Directive: Print the data below verbatim, starting at the line containing "Where should I click to: Change" and ending at the line containing "Action: [x=1249, y=133]".

--- Records for the exercise ---

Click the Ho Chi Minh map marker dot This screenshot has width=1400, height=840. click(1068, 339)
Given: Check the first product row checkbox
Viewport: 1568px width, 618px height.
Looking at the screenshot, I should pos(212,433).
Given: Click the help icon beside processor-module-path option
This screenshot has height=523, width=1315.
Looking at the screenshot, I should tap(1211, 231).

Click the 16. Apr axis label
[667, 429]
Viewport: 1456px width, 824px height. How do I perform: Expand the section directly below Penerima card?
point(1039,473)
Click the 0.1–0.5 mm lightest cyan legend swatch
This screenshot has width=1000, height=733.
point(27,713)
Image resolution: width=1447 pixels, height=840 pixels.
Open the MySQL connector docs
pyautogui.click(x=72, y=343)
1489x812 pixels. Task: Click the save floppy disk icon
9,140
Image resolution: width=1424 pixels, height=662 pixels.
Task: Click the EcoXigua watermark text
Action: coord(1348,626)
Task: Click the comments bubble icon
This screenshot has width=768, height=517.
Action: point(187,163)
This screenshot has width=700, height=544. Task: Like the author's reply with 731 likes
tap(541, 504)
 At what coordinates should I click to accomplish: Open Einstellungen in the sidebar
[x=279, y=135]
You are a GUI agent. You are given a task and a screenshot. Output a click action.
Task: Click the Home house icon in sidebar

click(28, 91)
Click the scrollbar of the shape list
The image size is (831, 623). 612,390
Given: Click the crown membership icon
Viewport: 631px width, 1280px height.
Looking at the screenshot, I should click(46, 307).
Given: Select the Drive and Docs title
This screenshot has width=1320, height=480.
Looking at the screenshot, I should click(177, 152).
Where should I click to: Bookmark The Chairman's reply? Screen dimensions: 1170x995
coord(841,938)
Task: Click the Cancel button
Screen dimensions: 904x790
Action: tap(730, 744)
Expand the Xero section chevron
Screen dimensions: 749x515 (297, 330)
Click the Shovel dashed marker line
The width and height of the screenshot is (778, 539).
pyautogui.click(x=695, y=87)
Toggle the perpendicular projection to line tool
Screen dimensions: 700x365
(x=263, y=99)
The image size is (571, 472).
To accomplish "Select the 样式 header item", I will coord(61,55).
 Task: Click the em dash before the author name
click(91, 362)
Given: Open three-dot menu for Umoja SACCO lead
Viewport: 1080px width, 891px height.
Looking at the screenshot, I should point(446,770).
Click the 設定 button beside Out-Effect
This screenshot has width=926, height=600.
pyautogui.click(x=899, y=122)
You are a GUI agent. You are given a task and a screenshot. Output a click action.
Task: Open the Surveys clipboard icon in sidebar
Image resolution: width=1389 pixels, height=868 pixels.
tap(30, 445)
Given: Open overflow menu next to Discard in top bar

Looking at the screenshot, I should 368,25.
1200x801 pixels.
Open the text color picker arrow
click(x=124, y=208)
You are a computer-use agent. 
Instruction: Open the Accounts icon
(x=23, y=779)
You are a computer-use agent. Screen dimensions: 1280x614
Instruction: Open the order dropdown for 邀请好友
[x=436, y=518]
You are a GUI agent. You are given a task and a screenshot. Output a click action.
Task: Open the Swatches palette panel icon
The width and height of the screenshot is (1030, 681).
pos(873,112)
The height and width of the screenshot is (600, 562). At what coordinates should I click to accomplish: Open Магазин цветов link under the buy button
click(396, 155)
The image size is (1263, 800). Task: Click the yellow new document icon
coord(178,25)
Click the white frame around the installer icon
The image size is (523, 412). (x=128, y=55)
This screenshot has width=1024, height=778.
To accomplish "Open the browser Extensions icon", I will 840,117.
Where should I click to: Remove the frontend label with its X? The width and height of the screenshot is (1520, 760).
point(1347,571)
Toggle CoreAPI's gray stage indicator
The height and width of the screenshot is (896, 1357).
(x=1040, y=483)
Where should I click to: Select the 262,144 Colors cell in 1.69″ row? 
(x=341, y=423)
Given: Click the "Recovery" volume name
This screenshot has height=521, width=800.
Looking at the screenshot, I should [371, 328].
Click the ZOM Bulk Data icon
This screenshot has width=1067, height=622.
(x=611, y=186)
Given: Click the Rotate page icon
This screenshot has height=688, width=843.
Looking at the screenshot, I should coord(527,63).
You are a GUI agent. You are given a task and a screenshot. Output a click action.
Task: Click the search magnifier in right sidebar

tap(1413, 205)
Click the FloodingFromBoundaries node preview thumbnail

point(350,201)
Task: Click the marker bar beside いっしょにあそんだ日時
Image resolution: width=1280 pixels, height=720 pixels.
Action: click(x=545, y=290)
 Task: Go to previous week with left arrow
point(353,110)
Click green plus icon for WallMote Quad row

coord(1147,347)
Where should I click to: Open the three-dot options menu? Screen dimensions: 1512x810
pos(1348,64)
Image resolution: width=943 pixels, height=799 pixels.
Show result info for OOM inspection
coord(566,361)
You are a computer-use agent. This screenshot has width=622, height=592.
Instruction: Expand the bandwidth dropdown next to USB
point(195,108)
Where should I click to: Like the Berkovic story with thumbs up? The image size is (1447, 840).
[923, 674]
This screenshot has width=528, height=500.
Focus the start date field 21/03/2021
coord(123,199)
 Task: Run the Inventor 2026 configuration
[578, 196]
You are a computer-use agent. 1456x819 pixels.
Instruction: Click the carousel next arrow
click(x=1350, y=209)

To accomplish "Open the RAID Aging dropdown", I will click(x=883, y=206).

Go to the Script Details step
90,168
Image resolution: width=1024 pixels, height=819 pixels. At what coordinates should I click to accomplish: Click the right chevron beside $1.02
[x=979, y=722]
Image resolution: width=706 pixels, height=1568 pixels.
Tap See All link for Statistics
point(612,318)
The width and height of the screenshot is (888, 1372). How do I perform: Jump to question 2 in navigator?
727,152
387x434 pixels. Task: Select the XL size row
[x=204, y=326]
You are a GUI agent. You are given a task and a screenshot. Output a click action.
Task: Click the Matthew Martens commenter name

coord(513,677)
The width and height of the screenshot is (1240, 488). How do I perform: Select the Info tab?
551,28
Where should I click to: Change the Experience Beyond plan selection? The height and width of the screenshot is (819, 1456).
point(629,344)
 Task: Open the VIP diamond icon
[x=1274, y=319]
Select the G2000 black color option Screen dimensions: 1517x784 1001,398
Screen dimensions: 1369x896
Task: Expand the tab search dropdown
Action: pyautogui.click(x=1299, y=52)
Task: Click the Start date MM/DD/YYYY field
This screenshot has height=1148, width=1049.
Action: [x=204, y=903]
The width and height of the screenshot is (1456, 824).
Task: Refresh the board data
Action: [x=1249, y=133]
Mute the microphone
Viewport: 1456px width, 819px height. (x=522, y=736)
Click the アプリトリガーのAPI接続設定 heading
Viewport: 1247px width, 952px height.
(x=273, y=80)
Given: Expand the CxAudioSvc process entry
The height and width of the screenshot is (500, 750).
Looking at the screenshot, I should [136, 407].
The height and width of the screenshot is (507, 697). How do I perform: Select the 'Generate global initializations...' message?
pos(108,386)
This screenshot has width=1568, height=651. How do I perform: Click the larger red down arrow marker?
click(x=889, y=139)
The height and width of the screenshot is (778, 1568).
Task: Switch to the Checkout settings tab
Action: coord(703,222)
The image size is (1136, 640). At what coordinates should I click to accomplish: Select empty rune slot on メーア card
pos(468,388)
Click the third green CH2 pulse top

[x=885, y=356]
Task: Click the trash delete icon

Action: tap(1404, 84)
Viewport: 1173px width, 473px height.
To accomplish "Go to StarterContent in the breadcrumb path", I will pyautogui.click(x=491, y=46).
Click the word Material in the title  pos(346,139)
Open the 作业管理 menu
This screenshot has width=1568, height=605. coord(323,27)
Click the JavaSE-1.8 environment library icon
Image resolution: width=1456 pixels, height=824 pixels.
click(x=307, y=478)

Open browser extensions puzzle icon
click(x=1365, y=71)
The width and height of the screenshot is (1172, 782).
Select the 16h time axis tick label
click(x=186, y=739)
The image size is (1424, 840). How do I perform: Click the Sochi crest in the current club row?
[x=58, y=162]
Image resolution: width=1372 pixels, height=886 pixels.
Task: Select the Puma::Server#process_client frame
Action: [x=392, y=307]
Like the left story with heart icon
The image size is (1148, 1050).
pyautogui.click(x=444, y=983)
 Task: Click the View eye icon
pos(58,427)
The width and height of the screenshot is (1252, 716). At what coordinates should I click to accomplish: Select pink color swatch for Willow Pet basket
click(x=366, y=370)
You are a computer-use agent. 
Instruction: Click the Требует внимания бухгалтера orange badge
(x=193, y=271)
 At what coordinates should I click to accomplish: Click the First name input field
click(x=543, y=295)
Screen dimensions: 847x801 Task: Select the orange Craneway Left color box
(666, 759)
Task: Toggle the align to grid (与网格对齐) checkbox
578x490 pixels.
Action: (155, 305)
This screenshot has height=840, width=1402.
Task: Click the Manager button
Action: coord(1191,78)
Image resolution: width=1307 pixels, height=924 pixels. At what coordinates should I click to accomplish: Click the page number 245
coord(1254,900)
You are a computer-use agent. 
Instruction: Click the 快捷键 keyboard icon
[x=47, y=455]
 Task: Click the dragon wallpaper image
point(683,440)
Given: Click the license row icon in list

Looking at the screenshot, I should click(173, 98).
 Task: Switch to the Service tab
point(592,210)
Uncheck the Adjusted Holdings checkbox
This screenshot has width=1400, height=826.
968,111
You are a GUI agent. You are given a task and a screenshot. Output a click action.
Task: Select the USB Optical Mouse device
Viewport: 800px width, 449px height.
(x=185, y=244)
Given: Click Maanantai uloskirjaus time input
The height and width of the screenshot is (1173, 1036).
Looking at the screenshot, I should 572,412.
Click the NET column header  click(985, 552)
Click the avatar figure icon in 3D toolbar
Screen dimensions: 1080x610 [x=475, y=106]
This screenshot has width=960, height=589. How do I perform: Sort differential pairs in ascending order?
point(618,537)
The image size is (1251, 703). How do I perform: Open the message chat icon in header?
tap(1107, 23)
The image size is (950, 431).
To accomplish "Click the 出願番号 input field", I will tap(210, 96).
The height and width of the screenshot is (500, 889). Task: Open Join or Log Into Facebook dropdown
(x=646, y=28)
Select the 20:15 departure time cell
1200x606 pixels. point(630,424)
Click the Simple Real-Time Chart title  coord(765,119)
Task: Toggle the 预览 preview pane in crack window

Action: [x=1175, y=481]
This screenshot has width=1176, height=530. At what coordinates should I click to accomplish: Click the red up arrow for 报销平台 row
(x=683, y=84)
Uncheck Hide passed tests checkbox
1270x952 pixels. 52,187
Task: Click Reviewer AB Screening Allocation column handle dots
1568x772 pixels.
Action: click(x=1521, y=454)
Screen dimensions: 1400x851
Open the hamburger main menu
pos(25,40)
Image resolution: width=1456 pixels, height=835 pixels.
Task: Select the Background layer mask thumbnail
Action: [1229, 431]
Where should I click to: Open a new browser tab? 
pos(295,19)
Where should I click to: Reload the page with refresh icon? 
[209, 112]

---

Output below:
Where should I click to: Change the Experience Beyond plan selection? The height and width of the screenshot is (819, 1456).
point(629,344)
 Task: Open the VIP diamond icon
[x=1274, y=319]
Select the G2000 black color option Screen dimensions: 1517x784 1001,398
Screen dimensions: 1369x896
Task: Expand the tab search dropdown
Action: pyautogui.click(x=1299, y=52)
Task: Click the Start date MM/DD/YYYY field
This screenshot has height=1148, width=1049.
Action: [x=204, y=903]
The width and height of the screenshot is (1456, 824).
Task: Refresh the board data
Action: [x=1249, y=133]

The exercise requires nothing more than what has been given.